Отношение искусства к пользе

91. Предметом нашего обсуждения сегодня является вопрос о том, на чем основано изящное искусство и каким путем оно может содействовать удовлетворению практических потребностей человеческого существования.

Здесь у искусства две функции: во‑первых, оно дает форму знанию и красоту тому, что полезно, то есть делает зримыми те предметы, которые без него не могла бы описать наша наука, не могла бы удержать наша память; во‑вторых, оно придает прелесть и ценность предметам повседневного потребления: одежде, мебели, жилищу. В первом случае оно сообщает точность и очарование истине, во втором – точность и очарование практически полезному. В самом деле, создав что-нибудь полезное, мы по закону природы испытываем удовольствие и удовлетворены как собой, так и сделанной вещью.

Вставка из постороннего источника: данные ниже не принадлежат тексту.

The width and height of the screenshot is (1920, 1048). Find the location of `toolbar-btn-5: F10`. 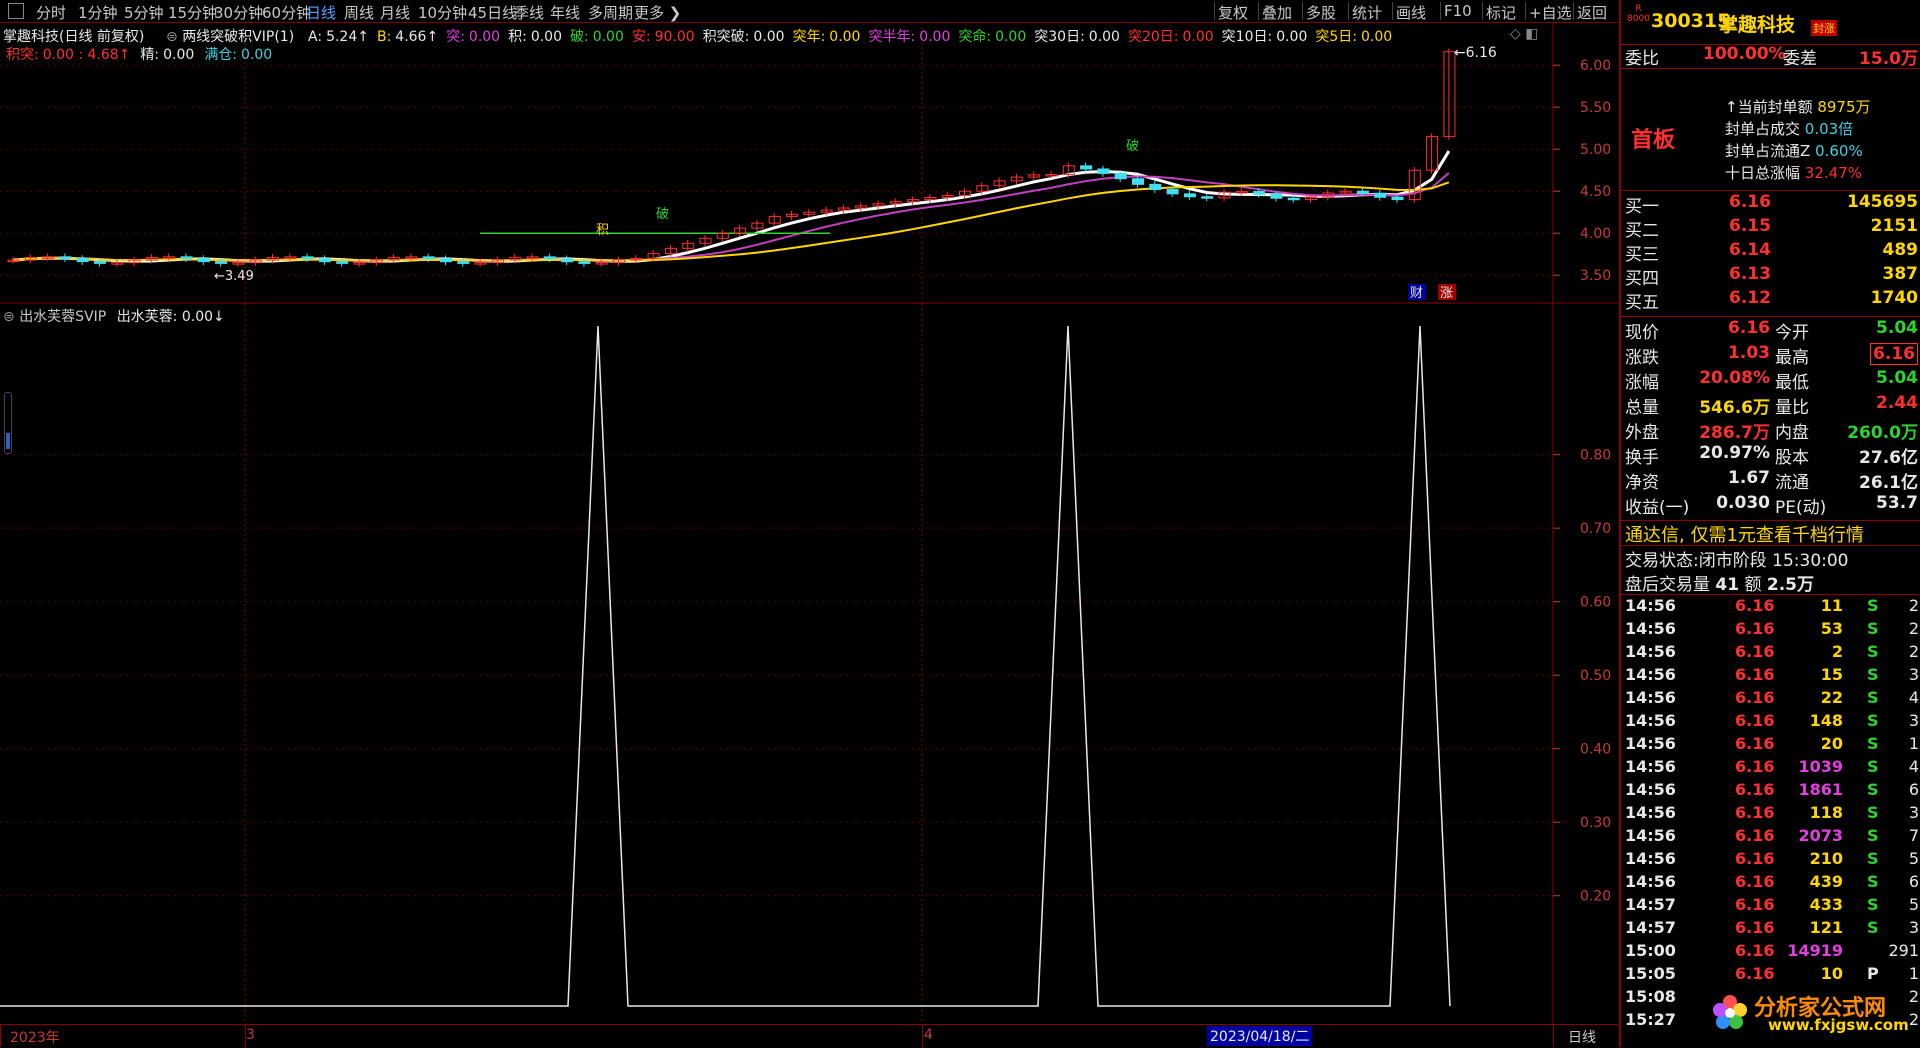

toolbar-btn-5: F10 is located at coordinates (1458, 11).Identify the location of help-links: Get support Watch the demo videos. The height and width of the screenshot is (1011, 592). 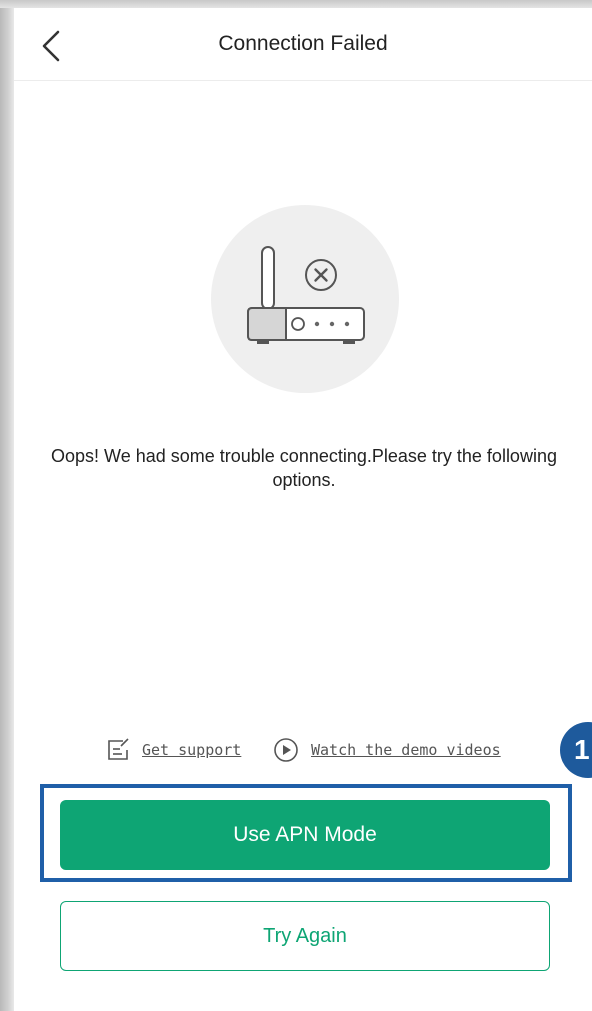
(303, 750).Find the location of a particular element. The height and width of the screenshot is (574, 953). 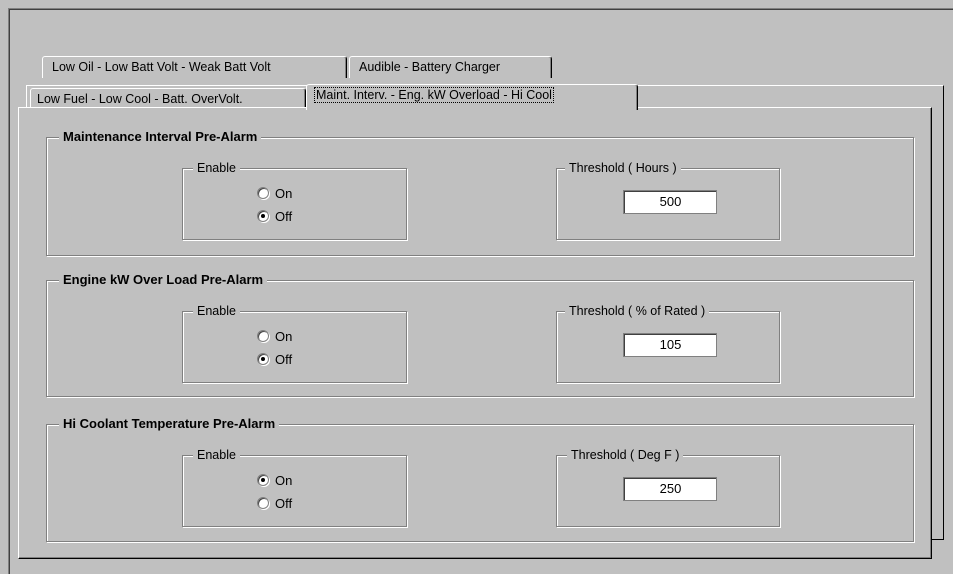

Мы невольно желаем украсить или усовершенствовать ее как-нибудь поизящнее, обращаясь к помощи искусства, выражающего наше удовольствие.

Сегодня я хотел бы остановиться на этой тесной и здравой связи между изящными искусствами и материальной пользой, но сначала должен кратко пояснить вам первую функцию искусства, то есть придание формы истине.


92. Многое из того, чему я до сих пор старался научить вас, было оспоримо из-за того, что я придавал слишком большое значение искусству как средству изображения естественных явлений и слишком малое – как источнику удовольствия. И в последней из четырех вступительных лекций я хочу особо подчеркнуть и, насколько возможно, убедить вас в том, что вся сущность искусства зависит от того, истинно ли оно и полезно ли; и как бы ни было оно приятно, чудесно и выразительно само по себе, оно все-таки останется искусством низшего разряда, если не преследует одну из двух главных целей: или выразить что-либо истинное, или украсить что-либо практически полезное.

Оно никогда не может существовать одно, само по себе; его существование оправданно только тогда, когда оно является орудием знания или украшением чего-нибудь полезного для жизни.


93. Далее, прошу вас заметить, – я говорил об этом часто и раньше, но недостаточно ясно, – что всякое хорошее произведение искусства, какой бы из этих двух целей оно ни достигало, включает в себя два элемента: во‑первых, проявление человеческого умения, и, во‑вторых, создание поистине прекрасного творения.

Умение и красота здесь всегда налицо. Но помимо них изобразительное искусство неизменно преследует ту или другую из двух целей, на которые я только что указывал – истину или практическую пользу; без этих целей бесплодны и умение и красота; только благодаря этим целям могут законно царить и та и другая. Все графические искусства начинаются с очертания тени того, кого мы любили, и заканчиваются тем, что придают ей подобие жизни; все архитектурные искусства начинаются с изображения чаши или блюда и заканчиваются великолепным сводом.

Вы видите, что в графических искусствах присутствуют Уменье, Красота и Сходство, в архитектурных – Уменье, Красота и Польза. В каждой группе необходимо добиться равновесия и соразмерности трех элементов; все главные ошибки искусства заключаются в недооценке или в преувеличении одного из них.